(Saved entries)
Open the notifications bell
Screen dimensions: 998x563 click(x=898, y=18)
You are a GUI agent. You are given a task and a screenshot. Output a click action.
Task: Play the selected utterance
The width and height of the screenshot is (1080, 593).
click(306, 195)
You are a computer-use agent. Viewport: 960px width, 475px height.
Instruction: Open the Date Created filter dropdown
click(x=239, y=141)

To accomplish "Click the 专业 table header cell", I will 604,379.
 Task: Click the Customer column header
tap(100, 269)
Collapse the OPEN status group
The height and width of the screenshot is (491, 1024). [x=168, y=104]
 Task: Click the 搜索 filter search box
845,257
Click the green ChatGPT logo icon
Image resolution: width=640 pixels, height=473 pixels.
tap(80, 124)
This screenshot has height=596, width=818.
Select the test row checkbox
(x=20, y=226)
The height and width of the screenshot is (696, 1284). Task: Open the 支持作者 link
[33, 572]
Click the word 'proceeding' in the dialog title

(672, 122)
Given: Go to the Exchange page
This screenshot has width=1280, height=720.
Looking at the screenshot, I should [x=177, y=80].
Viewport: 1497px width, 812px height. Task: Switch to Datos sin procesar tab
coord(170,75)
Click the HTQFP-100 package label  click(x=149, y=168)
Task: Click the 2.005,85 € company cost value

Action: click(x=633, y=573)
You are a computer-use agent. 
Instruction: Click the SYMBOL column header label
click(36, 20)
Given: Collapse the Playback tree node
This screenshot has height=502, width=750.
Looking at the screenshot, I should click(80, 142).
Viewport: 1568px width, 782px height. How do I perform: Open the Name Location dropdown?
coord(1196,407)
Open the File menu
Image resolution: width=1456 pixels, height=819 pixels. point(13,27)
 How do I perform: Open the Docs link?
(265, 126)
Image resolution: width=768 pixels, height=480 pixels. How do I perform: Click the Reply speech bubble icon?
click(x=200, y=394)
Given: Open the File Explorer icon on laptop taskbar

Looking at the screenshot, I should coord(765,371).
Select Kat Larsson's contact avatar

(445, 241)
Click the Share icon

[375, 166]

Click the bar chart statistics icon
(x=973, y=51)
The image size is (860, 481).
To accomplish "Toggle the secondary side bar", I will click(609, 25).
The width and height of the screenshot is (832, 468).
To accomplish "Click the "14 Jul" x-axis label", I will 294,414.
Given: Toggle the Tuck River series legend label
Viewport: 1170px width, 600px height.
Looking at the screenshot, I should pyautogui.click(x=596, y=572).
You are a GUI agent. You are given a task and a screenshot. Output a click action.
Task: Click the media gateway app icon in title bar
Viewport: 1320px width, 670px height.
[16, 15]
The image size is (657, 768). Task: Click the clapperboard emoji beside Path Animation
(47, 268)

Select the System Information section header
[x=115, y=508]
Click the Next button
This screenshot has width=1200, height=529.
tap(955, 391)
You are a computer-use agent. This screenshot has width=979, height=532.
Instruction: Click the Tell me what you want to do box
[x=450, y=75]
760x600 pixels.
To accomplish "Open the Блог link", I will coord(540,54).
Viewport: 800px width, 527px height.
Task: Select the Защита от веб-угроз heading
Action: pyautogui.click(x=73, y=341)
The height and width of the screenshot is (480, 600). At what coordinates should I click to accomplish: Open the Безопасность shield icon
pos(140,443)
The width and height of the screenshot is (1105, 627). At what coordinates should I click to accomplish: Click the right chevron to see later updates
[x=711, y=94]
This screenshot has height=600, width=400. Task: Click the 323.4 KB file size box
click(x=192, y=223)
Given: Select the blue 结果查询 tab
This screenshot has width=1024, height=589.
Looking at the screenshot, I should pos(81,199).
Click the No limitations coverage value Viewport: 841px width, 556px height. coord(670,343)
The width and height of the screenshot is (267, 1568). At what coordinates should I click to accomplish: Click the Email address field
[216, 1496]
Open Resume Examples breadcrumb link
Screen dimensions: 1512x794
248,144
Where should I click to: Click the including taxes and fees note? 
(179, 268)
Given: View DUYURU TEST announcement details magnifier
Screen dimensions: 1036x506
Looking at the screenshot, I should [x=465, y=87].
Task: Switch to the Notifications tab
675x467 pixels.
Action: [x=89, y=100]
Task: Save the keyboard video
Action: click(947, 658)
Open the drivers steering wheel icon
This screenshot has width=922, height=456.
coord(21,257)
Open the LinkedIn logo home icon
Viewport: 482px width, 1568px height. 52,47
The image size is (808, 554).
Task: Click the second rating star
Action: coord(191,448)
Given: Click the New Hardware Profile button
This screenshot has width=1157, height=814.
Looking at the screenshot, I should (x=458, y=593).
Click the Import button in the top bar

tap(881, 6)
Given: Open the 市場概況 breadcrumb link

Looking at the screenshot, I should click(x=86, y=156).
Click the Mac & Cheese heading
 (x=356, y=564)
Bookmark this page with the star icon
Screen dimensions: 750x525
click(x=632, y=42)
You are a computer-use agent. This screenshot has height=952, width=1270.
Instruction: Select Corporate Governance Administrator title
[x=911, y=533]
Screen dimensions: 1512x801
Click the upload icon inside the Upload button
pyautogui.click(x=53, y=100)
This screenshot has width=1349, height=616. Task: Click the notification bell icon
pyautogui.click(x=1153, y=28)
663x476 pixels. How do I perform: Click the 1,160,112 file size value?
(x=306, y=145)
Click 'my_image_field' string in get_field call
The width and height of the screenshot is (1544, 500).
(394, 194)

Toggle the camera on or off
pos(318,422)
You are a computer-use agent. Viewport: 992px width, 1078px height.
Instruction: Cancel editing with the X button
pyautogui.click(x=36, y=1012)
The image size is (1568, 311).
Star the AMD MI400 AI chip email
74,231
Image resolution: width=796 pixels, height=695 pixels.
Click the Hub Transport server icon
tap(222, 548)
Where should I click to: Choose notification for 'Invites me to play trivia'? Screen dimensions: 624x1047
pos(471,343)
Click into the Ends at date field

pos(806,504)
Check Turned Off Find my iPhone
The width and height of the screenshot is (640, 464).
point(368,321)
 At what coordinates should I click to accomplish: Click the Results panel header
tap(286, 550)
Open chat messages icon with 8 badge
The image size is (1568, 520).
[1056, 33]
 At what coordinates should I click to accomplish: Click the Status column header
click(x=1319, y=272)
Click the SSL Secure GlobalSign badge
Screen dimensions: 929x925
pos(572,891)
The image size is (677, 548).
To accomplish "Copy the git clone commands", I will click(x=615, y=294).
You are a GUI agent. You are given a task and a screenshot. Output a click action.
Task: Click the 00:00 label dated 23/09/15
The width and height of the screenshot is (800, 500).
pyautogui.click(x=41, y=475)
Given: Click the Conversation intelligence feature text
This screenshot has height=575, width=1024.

Task instructions
Copy the data word for word.

Task response
Open the notifications bell
Screen dimensions: 998x563 click(x=898, y=18)
You are a GUI agent. You are given a task and a screenshot. Output a click action.
Task: Play the selected utterance
The width and height of the screenshot is (1080, 593).
click(306, 195)
You are a computer-use agent. Viewport: 960px width, 475px height.
Instruction: Open the Date Created filter dropdown
click(x=239, y=141)

To accomplish "Click the 专业 table header cell", I will 604,379.
 Task: Click the Customer column header
tap(100, 269)
Collapse the OPEN status group
The height and width of the screenshot is (491, 1024). [x=168, y=104]
 Task: Click the 搜索 filter search box
845,257
Click the green ChatGPT logo icon
Image resolution: width=640 pixels, height=473 pixels.
tap(80, 124)
This screenshot has height=596, width=818.
Select the test row checkbox
(x=20, y=226)
The height and width of the screenshot is (696, 1284). Task: Open the 支持作者 link
[33, 572]
Click the word 'proceeding' in the dialog title

(672, 122)
Given: Go to the Exchange page
This screenshot has width=1280, height=720.
Looking at the screenshot, I should [x=177, y=80].
Viewport: 1497px width, 812px height. Task: Switch to Datos sin procesar tab
coord(170,75)
Click the HTQFP-100 package label  click(x=149, y=168)
Task: Click the 2.005,85 € company cost value

Action: click(x=633, y=573)
You are a computer-use agent. 
Instruction: Click the SYMBOL column header label
click(36, 20)
Given: Collapse the Playback tree node
This screenshot has height=502, width=750.
Looking at the screenshot, I should click(80, 142).
Viewport: 1568px width, 782px height. How do I perform: Open the Name Location dropdown?
coord(1196,407)
Open the File menu
Image resolution: width=1456 pixels, height=819 pixels. point(13,27)
 How do I perform: Open the Docs link?
(265, 126)
Image resolution: width=768 pixels, height=480 pixels. How do I perform: Click the Reply speech bubble icon?
click(x=200, y=394)
Given: Open the File Explorer icon on laptop taskbar

Looking at the screenshot, I should coord(765,371).
Select Kat Larsson's contact avatar

(445, 241)
Click the Share icon

[375, 166]

Click the bar chart statistics icon
(x=973, y=51)
The image size is (860, 481).
To accomplish "Toggle the secondary side bar", I will click(609, 25).
The width and height of the screenshot is (832, 468).
To accomplish "Click the "14 Jul" x-axis label", I will 294,414.
Given: Toggle the Tuck River series legend label
Viewport: 1170px width, 600px height.
Looking at the screenshot, I should pyautogui.click(x=596, y=572).
You are a GUI agent. You are given a task and a screenshot. Output a click action.
Task: Click the media gateway app icon in title bar
Viewport: 1320px width, 670px height.
[16, 15]
The image size is (657, 768). Task: Click the clapperboard emoji beside Path Animation
(47, 268)

Select the System Information section header
[x=115, y=508]
Click the Next button
This screenshot has width=1200, height=529.
tap(955, 391)
You are a computer-use agent. This screenshot has width=979, height=532.
Instruction: Click the Tell me what you want to do box
[x=450, y=75]
760x600 pixels.
To accomplish "Open the Блог link", I will coord(540,54).
Viewport: 800px width, 527px height.
Task: Select the Защита от веб-угроз heading
Action: pyautogui.click(x=73, y=341)
The height and width of the screenshot is (480, 600). At what coordinates should I click to accomplish: Open the Безопасность shield icon
pos(140,443)
The width and height of the screenshot is (1105, 627). At what coordinates should I click to accomplish: Click the right chevron to see later updates
[x=711, y=94]
This screenshot has height=600, width=400. Task: Click the 323.4 KB file size box
click(x=192, y=223)
Given: Select the blue 结果查询 tab
This screenshot has width=1024, height=589.
Looking at the screenshot, I should pos(81,199).
Click the No limitations coverage value Viewport: 841px width, 556px height. coord(670,343)
The width and height of the screenshot is (267, 1568). At what coordinates should I click to accomplish: Click the Email address field
[216, 1496]
Open Resume Examples breadcrumb link
Screen dimensions: 1512x794
248,144
Where should I click to: Click the including taxes and fees note? 
(179, 268)
Given: View DUYURU TEST announcement details magnifier
Screen dimensions: 1036x506
Looking at the screenshot, I should [x=465, y=87].
Task: Switch to the Notifications tab
675x467 pixels.
Action: [x=89, y=100]
Task: Save the keyboard video
Action: click(947, 658)
Open the drivers steering wheel icon
This screenshot has width=922, height=456.
coord(21,257)
Open the LinkedIn logo home icon
Viewport: 482px width, 1568px height. 52,47
The image size is (808, 554).
Task: Click the second rating star
Action: coord(191,448)
Given: Click the New Hardware Profile button
This screenshot has width=1157, height=814.
Looking at the screenshot, I should (x=458, y=593).
Click the Import button in the top bar

tap(881, 6)
Given: Open the 市場概況 breadcrumb link

Looking at the screenshot, I should click(x=86, y=156).
Click the Mac & Cheese heading
 (x=356, y=564)
Bookmark this page with the star icon
Screen dimensions: 750x525
click(x=632, y=42)
You are a computer-use agent. This screenshot has height=952, width=1270.
Instruction: Select Corporate Governance Administrator title
[x=911, y=533]
Screen dimensions: 1512x801
Click the upload icon inside the Upload button
pyautogui.click(x=53, y=100)
This screenshot has width=1349, height=616. Task: Click the notification bell icon
pyautogui.click(x=1153, y=28)
663x476 pixels. How do I perform: Click the 1,160,112 file size value?
(x=306, y=145)
Click 'my_image_field' string in get_field call
The width and height of the screenshot is (1544, 500).
(394, 194)

Toggle the camera on or off
pos(318,422)
You are a computer-use agent. Viewport: 992px width, 1078px height.
Instruction: Cancel editing with the X button
pyautogui.click(x=36, y=1012)
The image size is (1568, 311).
Star the AMD MI400 AI chip email
74,231
Image resolution: width=796 pixels, height=695 pixels.
Click the Hub Transport server icon
tap(222, 548)
Where should I click to: Choose notification for 'Invites me to play trivia'? Screen dimensions: 624x1047
pos(471,343)
Click into the Ends at date field

pos(806,504)
Check Turned Off Find my iPhone
The width and height of the screenshot is (640, 464).
point(368,321)
 At what coordinates should I click to accomplish: Click the Results panel header
tap(286, 550)
Open chat messages icon with 8 badge
The image size is (1568, 520).
[1056, 33]
 At what coordinates should I click to accomplish: Click the Status column header
click(x=1319, y=272)
Click the SSL Secure GlobalSign badge
Screen dimensions: 929x925
pos(572,891)
The image size is (677, 548).
To accomplish "Copy the git clone commands", I will click(x=615, y=294).
You are a GUI agent. You are given a task and a screenshot. Output a click action.
Task: Click the 00:00 label dated 23/09/15
The width and height of the screenshot is (800, 500).
pyautogui.click(x=41, y=475)
Given: Click the Conversation intelligence feature text
This screenshot has height=575, width=1024.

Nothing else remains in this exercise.